EXCERPT

The  2nd Battle of Mobile, also known as the Battle at the Village, was a British attempt to recapture the town of Mobile, in the British province of West Florida, from the Spanish during the Anglo-Spanish War.  The Spanish had previously captured Mobile in March 1780. On January 7, 1781, a British attack against a Spanish outpost on the Eastern Shore of Mobile Bay was repulsed, and the German leader of the expedition was killed.

Background
After Spain declared war on Great Britain in 1779, Bernardo de Gálvez, the Governor of Spanish Louisiana, immediately began offensive operations to gain control of neighboring British West Florida, which included parts of today's Louisiana, Mississippi, and Alabama. In September 1779 he gained complete control over the lower Mississippi River by capturing Fort Bute and shortly afterwards obtaining the surrender of the remaining enemy forces in the region following the Battle of Baton Rouge. He followed up these successes with the capture of Mobile on March 14, 1780, following a brief siege. (In the spring of 1781, Gálvez would go on to capture Pensacola, British West Florida's administrative capital.)

After the Mobile victory, the Spanish built an entrenched outpost on the east side of Mobile Bay, in an area that controlled Mobile's water supply. When the British troops arrived on January 7, the outpost was manned by about 200 men of the Principe Regiment, under Ramon de Castro y Gutierrez.

Prelude
The British garrison nearest to Mobile was in West Florida's capital, Pensacola.  The commander, General John Campbell, had under his command about 500 men, composed mostly of men from the 16th and 60th Regiments, but also including some Waldecker grenadiers and some Loyalist militia.  The British relations with the Creeks, Chickasaw, and Choctaw Indians were also relatively good. Hundreds of Choctaw warriors responded to British pleas for help and came to Mobile.

PROBLEM SET
A: Answer these questions from the account of the 2nd Battle of Mobile:
(i) On what date did Gálvez capture Mobile?
(ii) Which regiment manned the Spanish outpost on the east side of Mobile Bay?
(iii) Who commanded the British garrison at Pensacola?
B: Write the next part of the account of the 2nd Battle of Mobile, starting after its last sentence.
The listing has no connection to the text about the 2nd Battle of Mobile.

DATA LINES
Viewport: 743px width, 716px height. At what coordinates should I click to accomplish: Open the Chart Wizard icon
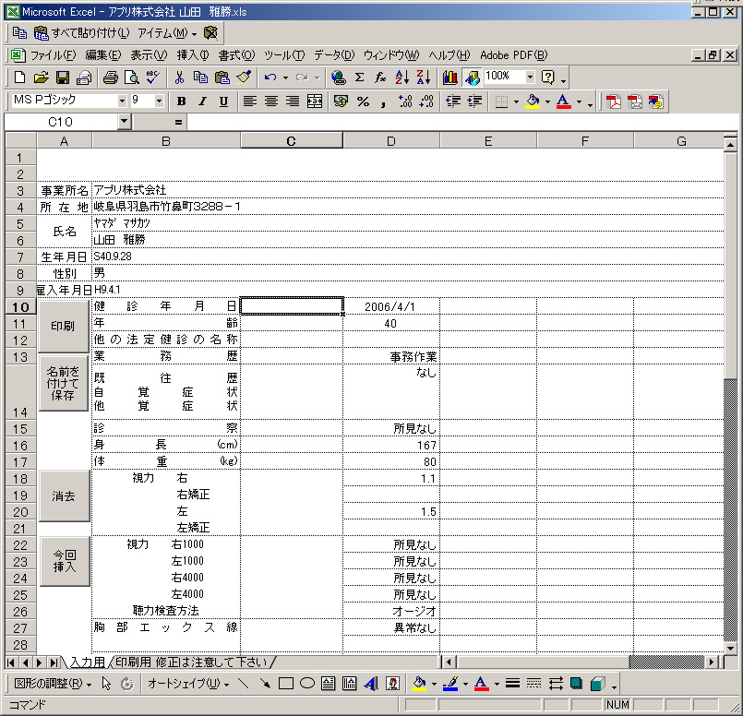tap(450, 78)
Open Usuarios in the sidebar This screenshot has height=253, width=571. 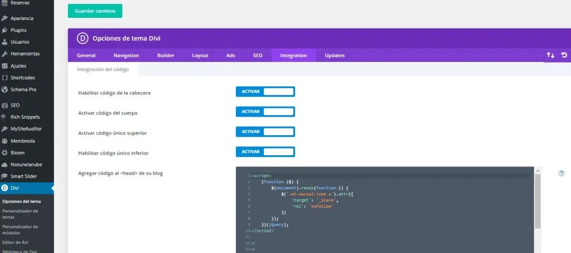coord(20,42)
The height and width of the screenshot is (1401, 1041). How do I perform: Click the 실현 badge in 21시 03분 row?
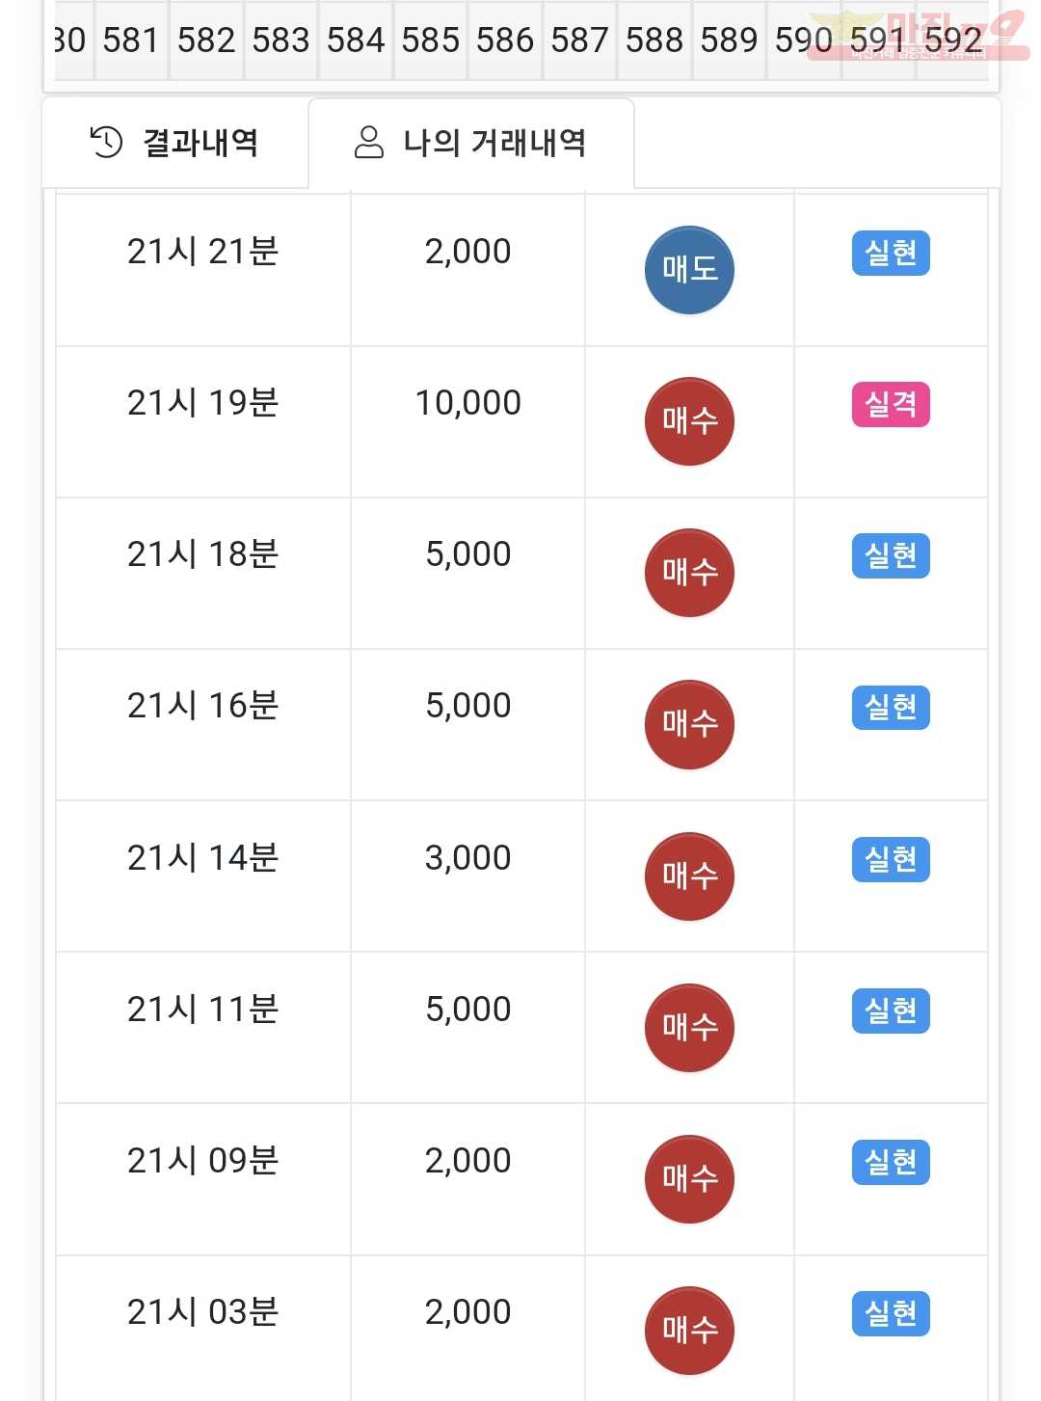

ANSWERS FOR THE TASKS
A:
(i) March 14, 1780
(ii) The Principe Regiment, under Ramon de Castro y Gutierrez
(iii) General John Campbell

B:
Emboldened by the destruction of a Gálvez-led expedition against Pensacola by a hurricane in the fall of 1780, Campbell decided to attempt the recapture of Mobile.  On January 3,  he dispatched an expedition of more than 700 men under the command of the Waldecker Captain Johann von Hanxleden.

Battle
Hanxleden's force arrived near the outpost late on January 6, and made a dawn attack the next morning.  Forty of the Spaniards made a dash for a boat anchored nearby, but the British cut many of them down with a musket volley.  Indians from the expedition then followed the Spaniards into the water to collect scalps.  The remaining Spanish coolly opened fire on the British, killing Hanxleden and nineteen others. Don Ramon de Castro led a successful bayonet charge against 3 to 1 odds. The British troops then disengaged and retreated.

Aftermath
The British withdrew back to Pensacola, and made no further attempts against Mobile.  Spanish authorities in Cuba dispatched additional forces to hold Mobile when they learned of the attack. Spanish Field Marshal Gálvez captured Pensacola later in the year, completing his conquest of West Florida.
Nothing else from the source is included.